Post#384 » by floppymoose » Tue Aug 16, 2011 6:52 am

There are two reporters on the nba that I consider must reads: David Aldridge and Adrian Wojnarowski.

Check out Adrian's latest piece on the lockout:

Players union bends under Stern’s rule

http://sports.yahoo.com/nba/news?slug=aw-wojnarowski_nba_labor_talks_080111

The reason for the union finally scheduling a meeting with the owners on Monday in New York City is simple: Union officials are trying to convince the players they’re doing something, but it’s worthless. This is a show. There’s nothing to negotiate, nothing to discuss. The NBA commissioner has made sure of it. Stern promised a new crop of owners that should they buy into the NBA, he’d give them the most one-sided labor deal in the history of sports. No fan has sympathy for these two sides, nor should they. Just understand this, though: When the NBA goes silent for a full year following a most wildly successful season, Stern will deserve full blame for the sport’s shutdown.

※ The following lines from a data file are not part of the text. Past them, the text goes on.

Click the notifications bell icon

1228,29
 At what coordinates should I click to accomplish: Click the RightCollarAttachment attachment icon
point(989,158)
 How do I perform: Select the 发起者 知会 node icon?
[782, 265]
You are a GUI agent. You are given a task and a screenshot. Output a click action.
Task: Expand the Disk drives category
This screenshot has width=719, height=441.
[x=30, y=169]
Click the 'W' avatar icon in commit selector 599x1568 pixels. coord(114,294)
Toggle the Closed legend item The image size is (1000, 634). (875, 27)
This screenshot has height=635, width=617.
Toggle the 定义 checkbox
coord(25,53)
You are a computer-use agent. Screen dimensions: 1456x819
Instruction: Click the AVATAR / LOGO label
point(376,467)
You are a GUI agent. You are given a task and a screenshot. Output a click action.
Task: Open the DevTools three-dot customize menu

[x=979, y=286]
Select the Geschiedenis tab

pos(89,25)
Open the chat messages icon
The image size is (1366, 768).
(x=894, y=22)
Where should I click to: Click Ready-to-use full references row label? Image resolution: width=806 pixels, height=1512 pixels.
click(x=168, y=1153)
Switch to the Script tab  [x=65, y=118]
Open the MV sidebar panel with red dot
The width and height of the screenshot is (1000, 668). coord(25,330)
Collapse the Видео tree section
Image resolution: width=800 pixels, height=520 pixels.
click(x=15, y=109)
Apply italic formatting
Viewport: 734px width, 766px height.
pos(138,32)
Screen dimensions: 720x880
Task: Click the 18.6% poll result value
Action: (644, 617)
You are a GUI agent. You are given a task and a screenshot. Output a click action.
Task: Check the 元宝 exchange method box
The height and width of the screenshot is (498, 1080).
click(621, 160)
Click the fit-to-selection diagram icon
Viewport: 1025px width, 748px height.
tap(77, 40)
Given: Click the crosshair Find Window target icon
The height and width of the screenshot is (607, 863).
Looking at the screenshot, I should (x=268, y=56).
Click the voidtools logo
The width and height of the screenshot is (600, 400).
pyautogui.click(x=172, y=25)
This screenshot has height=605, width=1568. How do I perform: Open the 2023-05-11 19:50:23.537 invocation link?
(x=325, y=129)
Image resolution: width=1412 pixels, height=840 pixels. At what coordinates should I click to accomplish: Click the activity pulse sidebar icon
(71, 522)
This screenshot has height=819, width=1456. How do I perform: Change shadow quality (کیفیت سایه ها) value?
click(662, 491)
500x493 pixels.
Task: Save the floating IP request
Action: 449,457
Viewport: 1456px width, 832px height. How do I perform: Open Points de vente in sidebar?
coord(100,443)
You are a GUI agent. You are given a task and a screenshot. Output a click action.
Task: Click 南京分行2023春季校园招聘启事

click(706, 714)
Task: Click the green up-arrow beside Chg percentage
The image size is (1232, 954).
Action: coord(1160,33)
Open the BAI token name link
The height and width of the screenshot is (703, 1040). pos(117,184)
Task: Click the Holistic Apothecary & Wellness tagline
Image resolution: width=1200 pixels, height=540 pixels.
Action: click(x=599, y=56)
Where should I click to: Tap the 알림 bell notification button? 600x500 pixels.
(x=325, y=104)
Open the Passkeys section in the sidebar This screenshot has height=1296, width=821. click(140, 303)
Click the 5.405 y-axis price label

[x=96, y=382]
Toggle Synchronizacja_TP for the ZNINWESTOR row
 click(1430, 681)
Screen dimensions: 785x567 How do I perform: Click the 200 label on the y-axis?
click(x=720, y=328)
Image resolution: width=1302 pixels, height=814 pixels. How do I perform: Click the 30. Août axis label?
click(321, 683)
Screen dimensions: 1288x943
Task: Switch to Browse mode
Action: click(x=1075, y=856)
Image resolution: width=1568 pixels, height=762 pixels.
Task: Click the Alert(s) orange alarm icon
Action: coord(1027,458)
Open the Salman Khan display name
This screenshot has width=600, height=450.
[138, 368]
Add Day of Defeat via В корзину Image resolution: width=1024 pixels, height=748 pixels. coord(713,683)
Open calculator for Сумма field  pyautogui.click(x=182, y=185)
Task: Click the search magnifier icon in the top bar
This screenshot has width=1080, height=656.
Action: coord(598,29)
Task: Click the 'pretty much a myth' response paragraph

He won’t stand up to these owners, and why should he? He has the greatest job in sports, and someday soon he’ll be the highest-paid player in the NBA. Stern doesn’t need to push his owners on revenue sharing – the most viable solution for long-term league solvency – when it’s so much easier to go after the players and shut the sport down. He’s taking the easy way out, but it’s understandable considering the staggering salary these owners pay him.


Check out the link for the rest.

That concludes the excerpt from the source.